● Problema proposto
Reproduza todas as linhas dos dados sem nenhuma alteração, mas deixe as imagens de fora.

[Dados de localização de elementos e de texto]
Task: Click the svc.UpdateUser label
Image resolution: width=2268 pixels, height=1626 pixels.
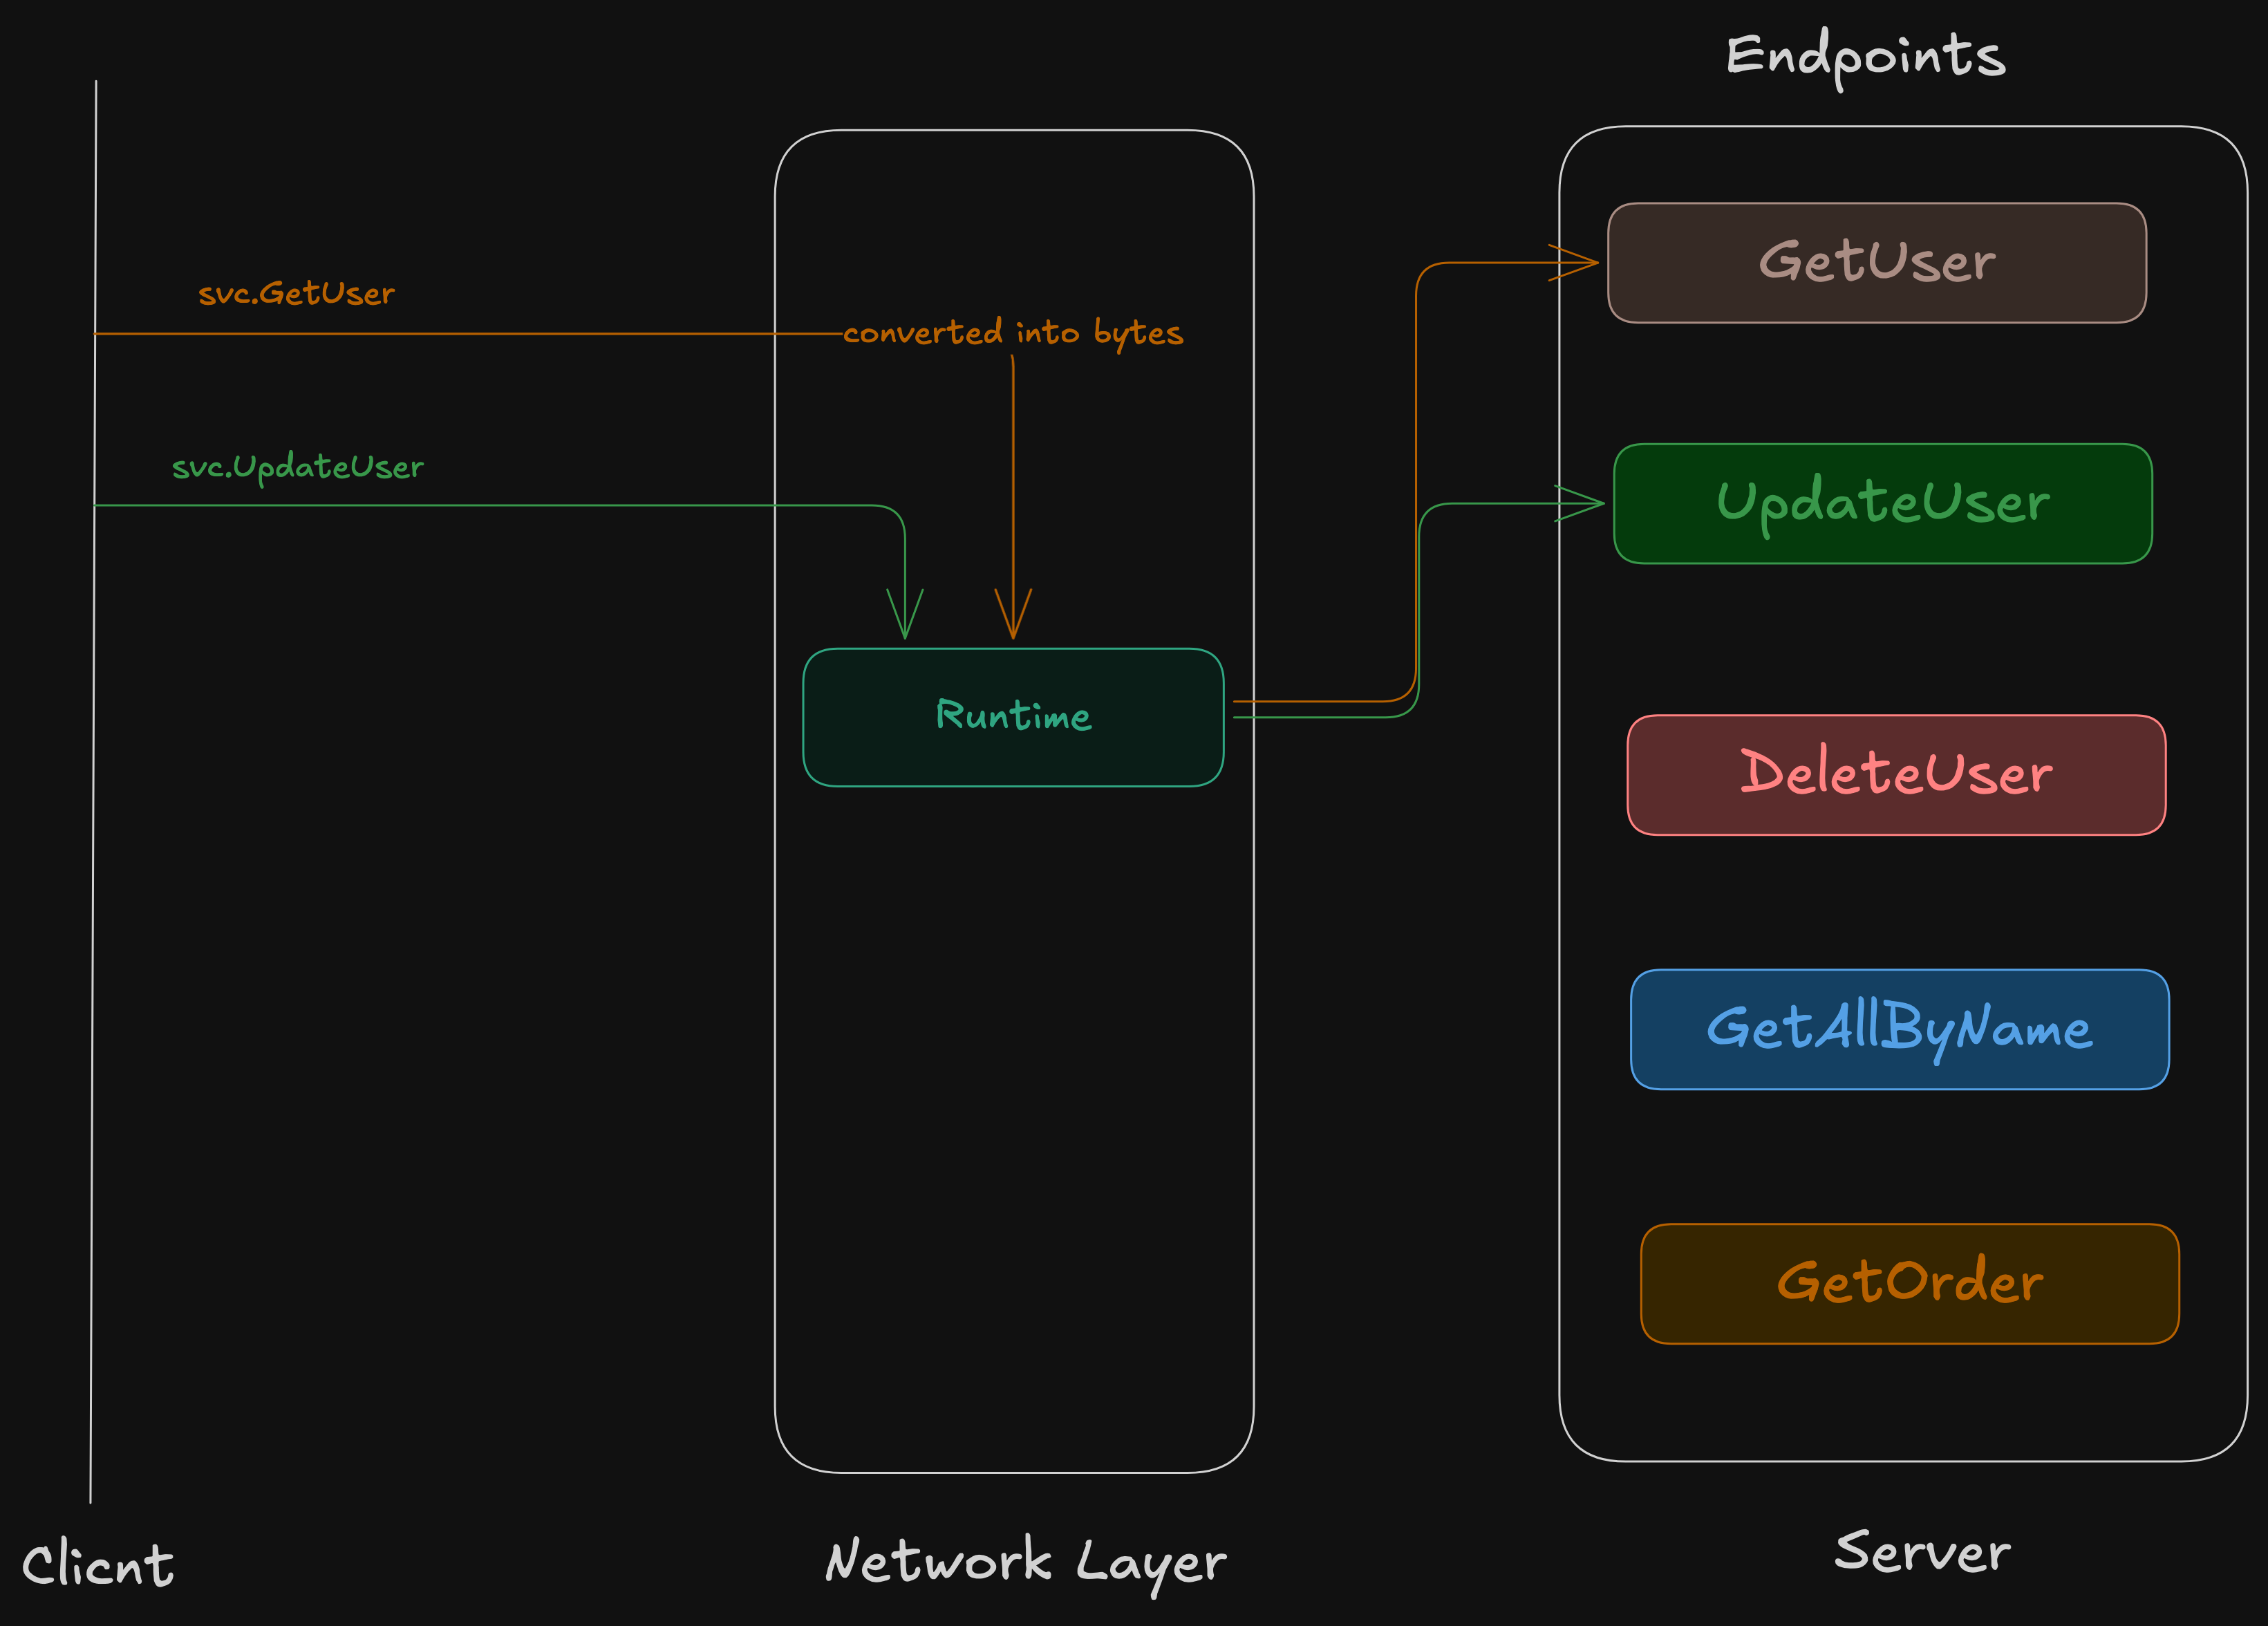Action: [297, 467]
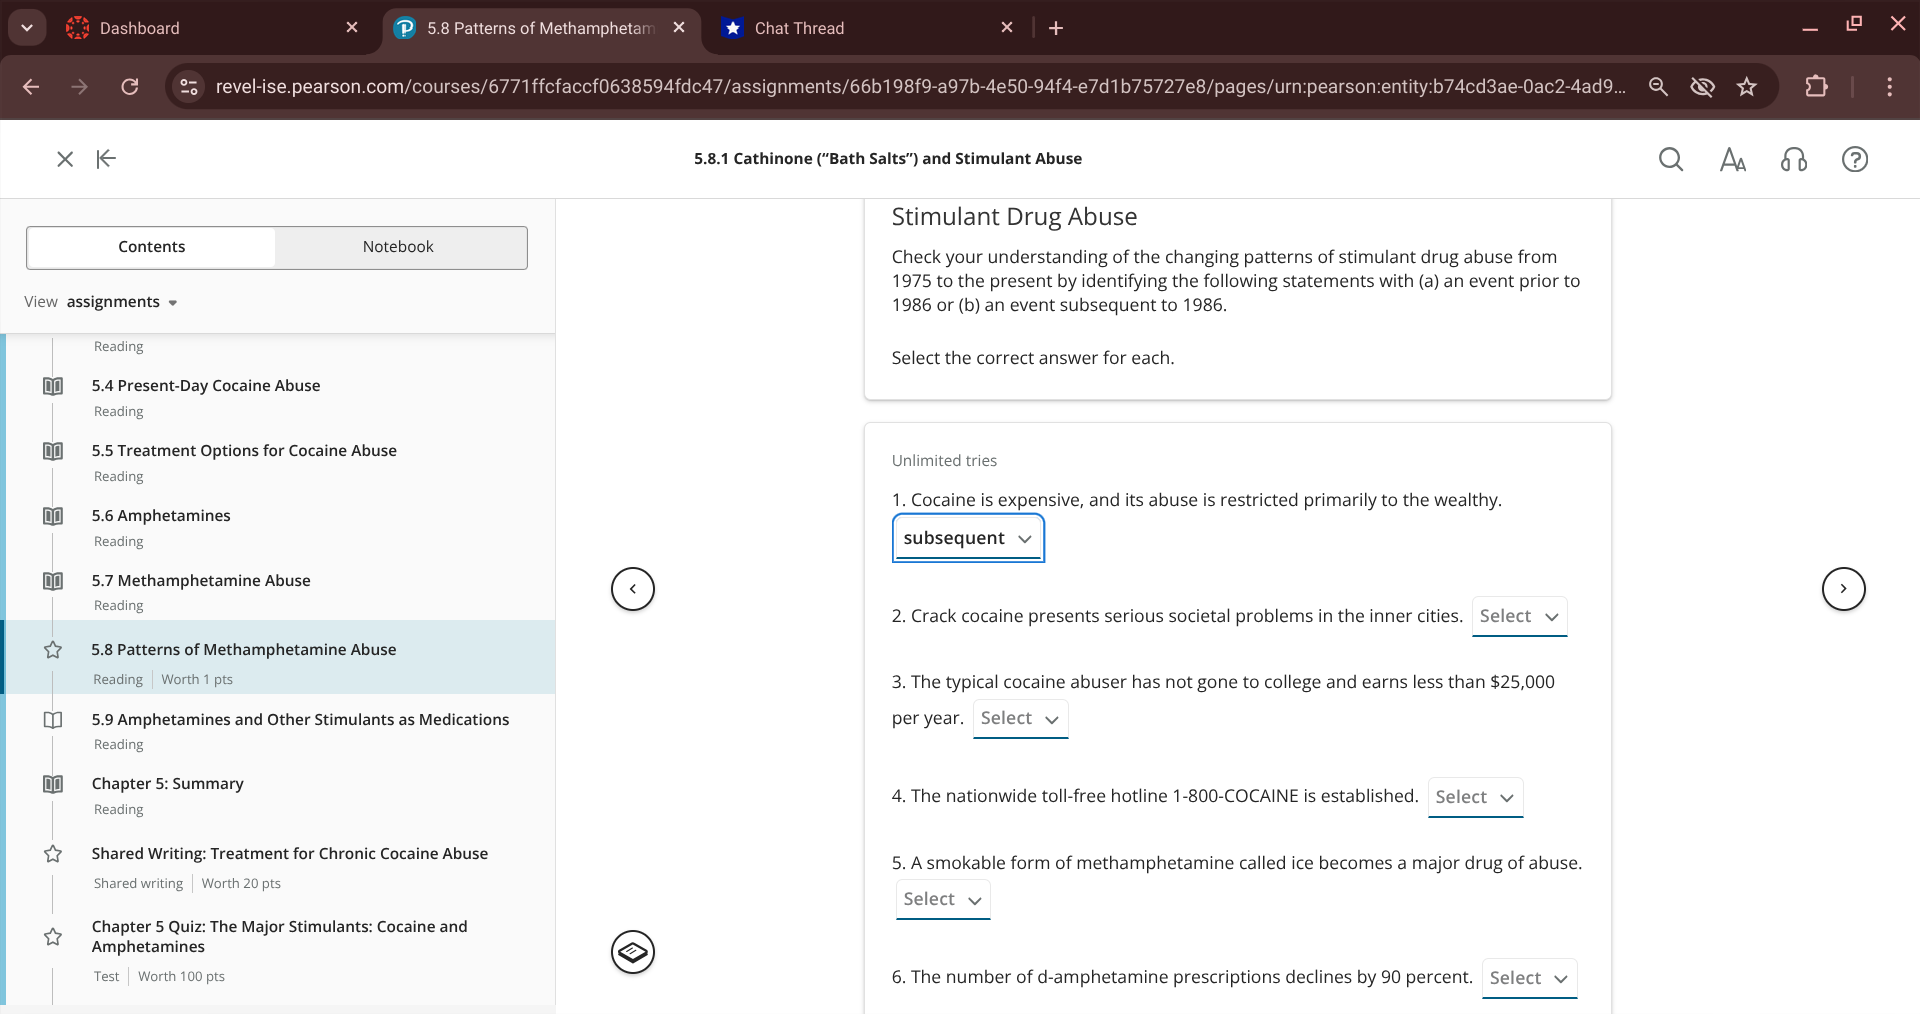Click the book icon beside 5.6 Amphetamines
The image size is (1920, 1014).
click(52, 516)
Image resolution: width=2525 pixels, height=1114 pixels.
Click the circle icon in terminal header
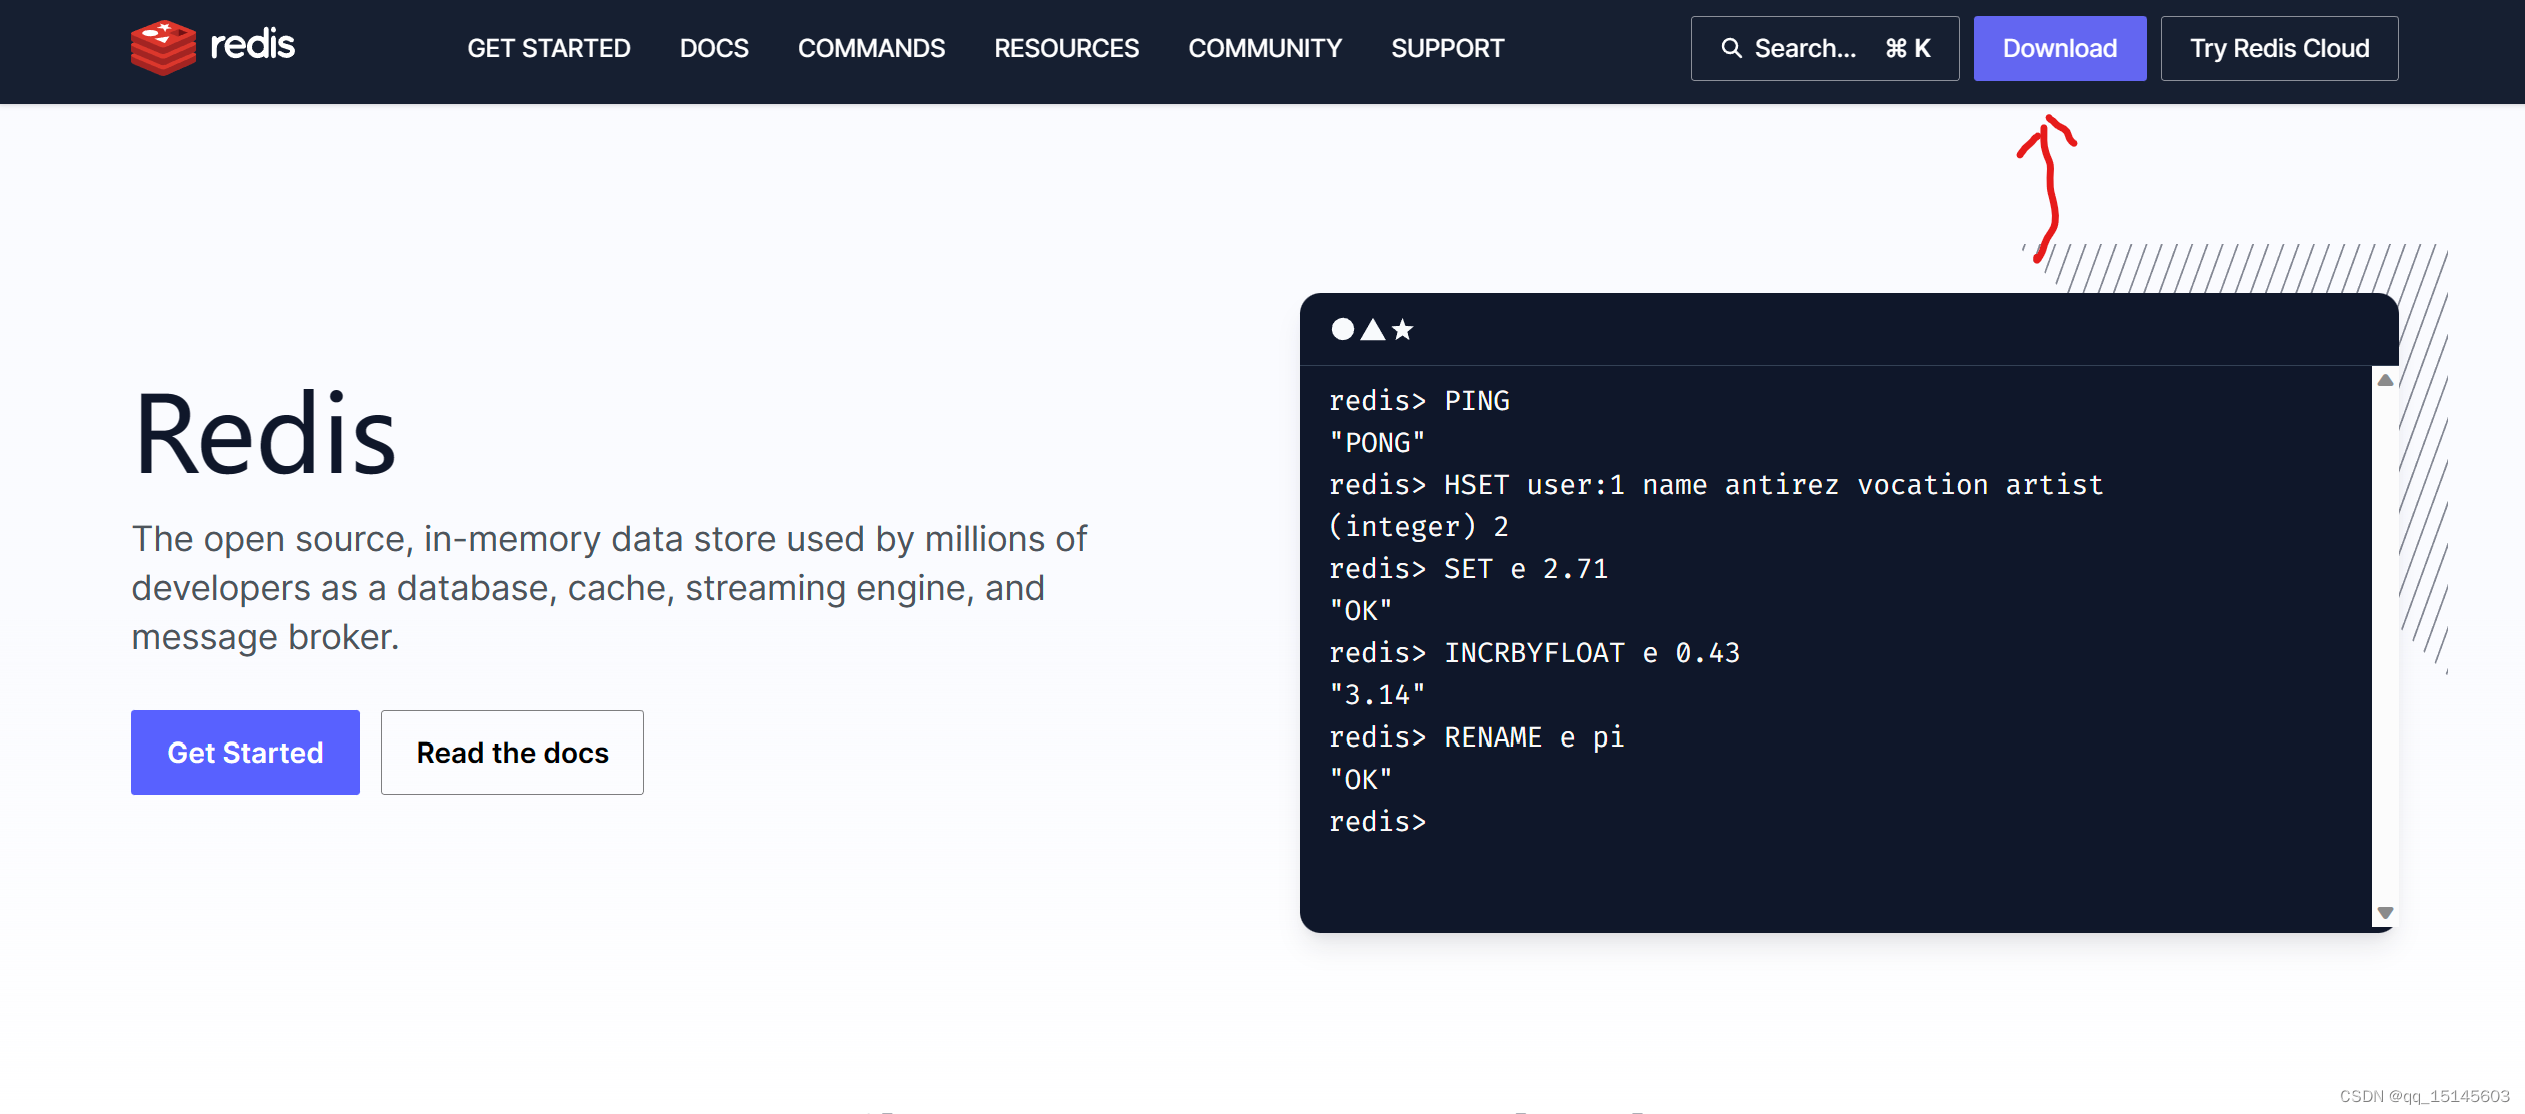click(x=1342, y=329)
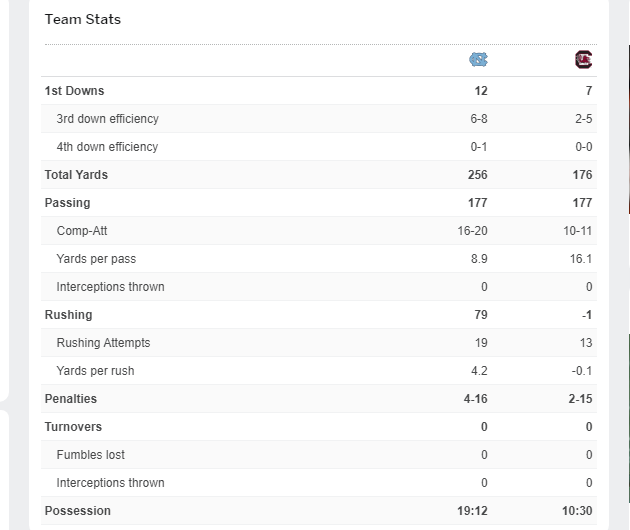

● Resultado do exercício
Task: Click the svc.UpdateUser label
Image resolution: width=2268 pixels, height=1626 pixels.
Action: [297, 467]
Click the book icon beside 5.6 Amphetamines
The image size is (1920, 1014).
click(52, 516)
Image resolution: width=2525 pixels, height=1114 pixels.
Click the circle icon in terminal header
click(x=1342, y=329)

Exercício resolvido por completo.